EDITORIAL
La force de l’esprit
Le théâtre a tout et toujours à voir avec l’Histoire, avec la société où il s’inscrit; non pas sur le mode de la
reproduction ou de la caricature, mais sur le mode d’une reconstruction, c’est-à-dire d’un détour par une
fiction, une fable, qui puisse donner du monde et de nous-mêmes dans ce monde une représentation savante
et accessible à tous, raffinée dans ses formes et intelligible dans son discours, terrible et drôle, cruelle et
tendre, douloureuse et sereine, sans céder aux complaisances de la dérision ou aux excès de la violence. Le
théâtre est un art qui a besoin des distances qu’il ménage, du plaisir qu’il suscite, de l’émotion qu’il provoque
pour faire accéder le spectateur à la pleine liberté de son jugement et de sa réflexion. C’est un art de
transformation d’autant plus profonde que progressive. Il pratique le devoir d’impérieuse douceur": il n’exerce
d’autre pouvoir que celui de renoncer à toute arrogance, à toute certitude préalable. Il suggère, plus qu’il
n’affirme, il murmure, plus qu’il n’apostrophe, il questionne plus qu’il ne répond"; c’est à poursuivre, non à
conclure qu’il appelle les spectateurs"; il n’impose pas le sens, il le déplie et le multiplie.
extrait de Jacques Lassalle dans Les Cités du théâtre d’art, de Stanislavski à Strehler,
Georges Banu (dir.), Editions théâtrales, 2000
En 2010, après la tragédie du 12 janvier, la réalisation du Festival Quatre Chemins dans toute sa
dimension publique, à l'image des précédentes éditions, n'avait pas été possible.

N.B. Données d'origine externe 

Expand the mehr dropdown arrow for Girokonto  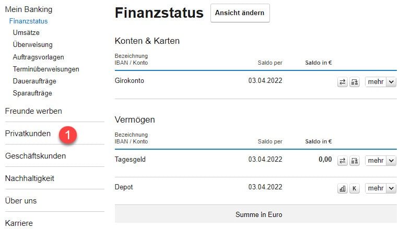(391, 82)
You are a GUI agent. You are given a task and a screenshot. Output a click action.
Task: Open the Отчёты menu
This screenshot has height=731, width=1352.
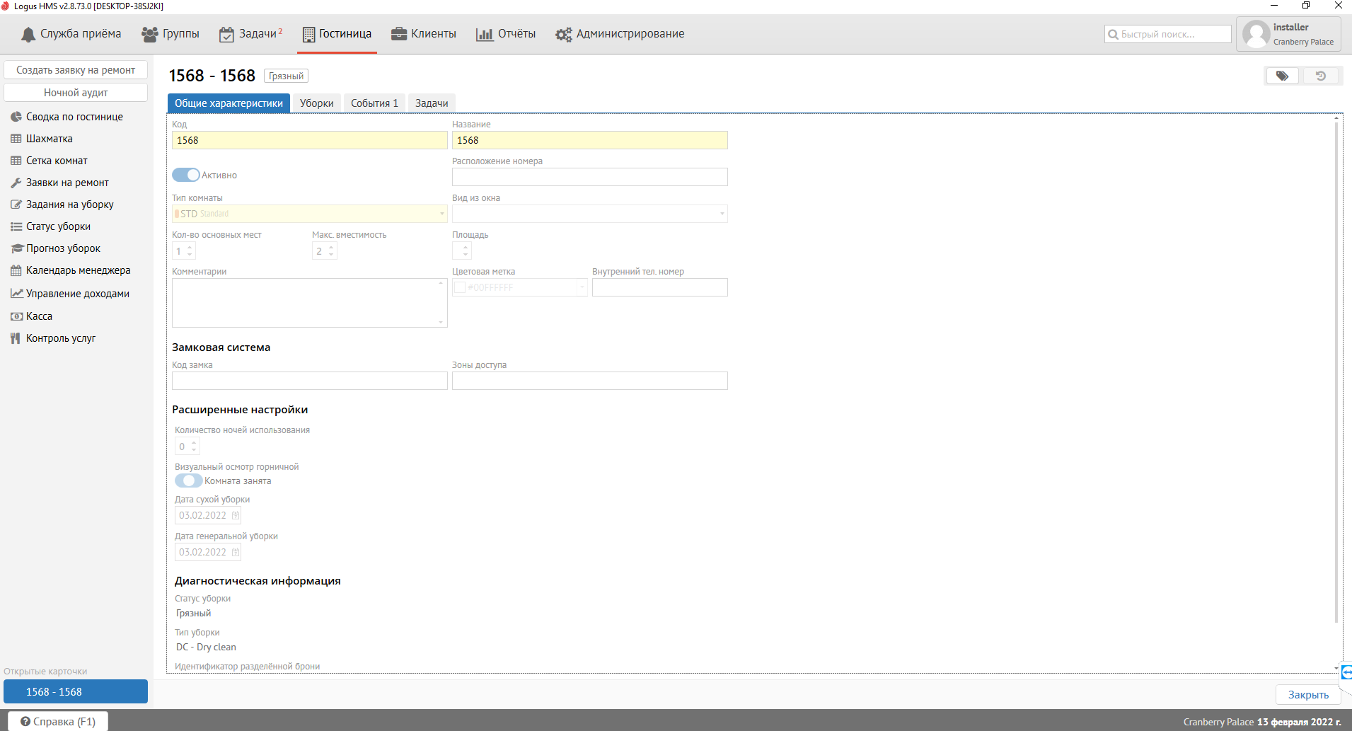[506, 34]
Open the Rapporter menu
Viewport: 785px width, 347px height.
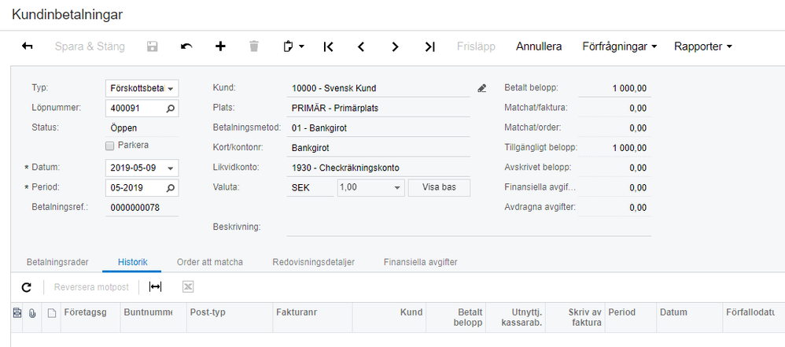pyautogui.click(x=702, y=46)
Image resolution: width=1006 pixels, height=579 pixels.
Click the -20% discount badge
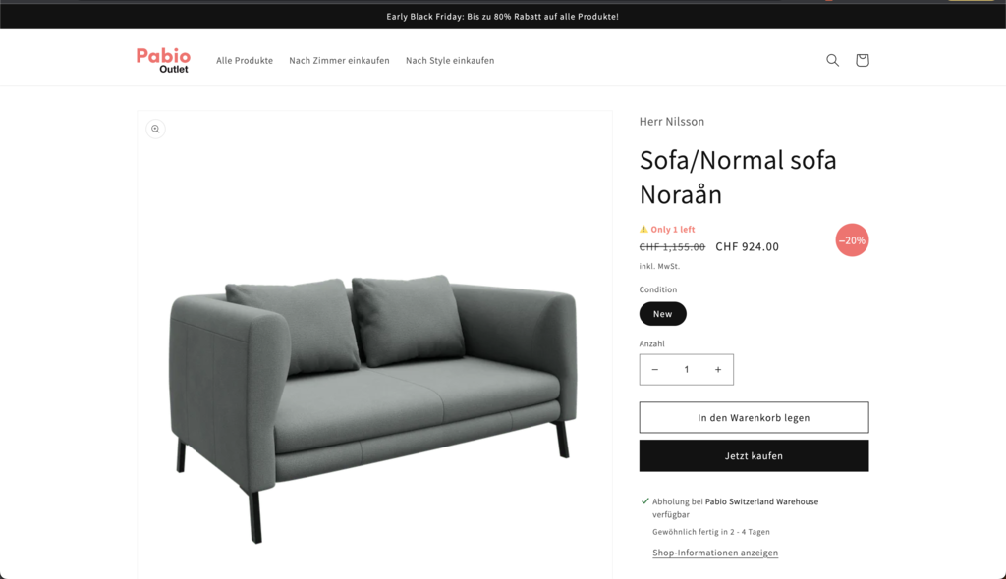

Mais nous avions tenu
à marquer symboliquement la présence et la continuité du Festival : intitulée «"En chantier"», l’édition
2010 avait été essentiellement une période de réflexion et d’apprentissage, dans la perspective d’un
théâtre plus ouvert sur l’espace public, en prélude à des chantiers de créations pour l’édition 2011.
Quatre Chemins 2010 avait accueilli des ateliers pour artistes, comédiens et metteurs en scènes.
Emmenés par des formateurs expérimentés comme Jacques Livchine et Hervée de Lafond, du Théâtre
de l’Unité, Eva Doumbia, de la compagnie la Part du Pauvre et par le comédien metteur en scène
Philippe Robert, ces ateliers portaient sur des formes théâtrales peu pratiquées ici et sur d'autres
types de créations pour un théâtre citoyen.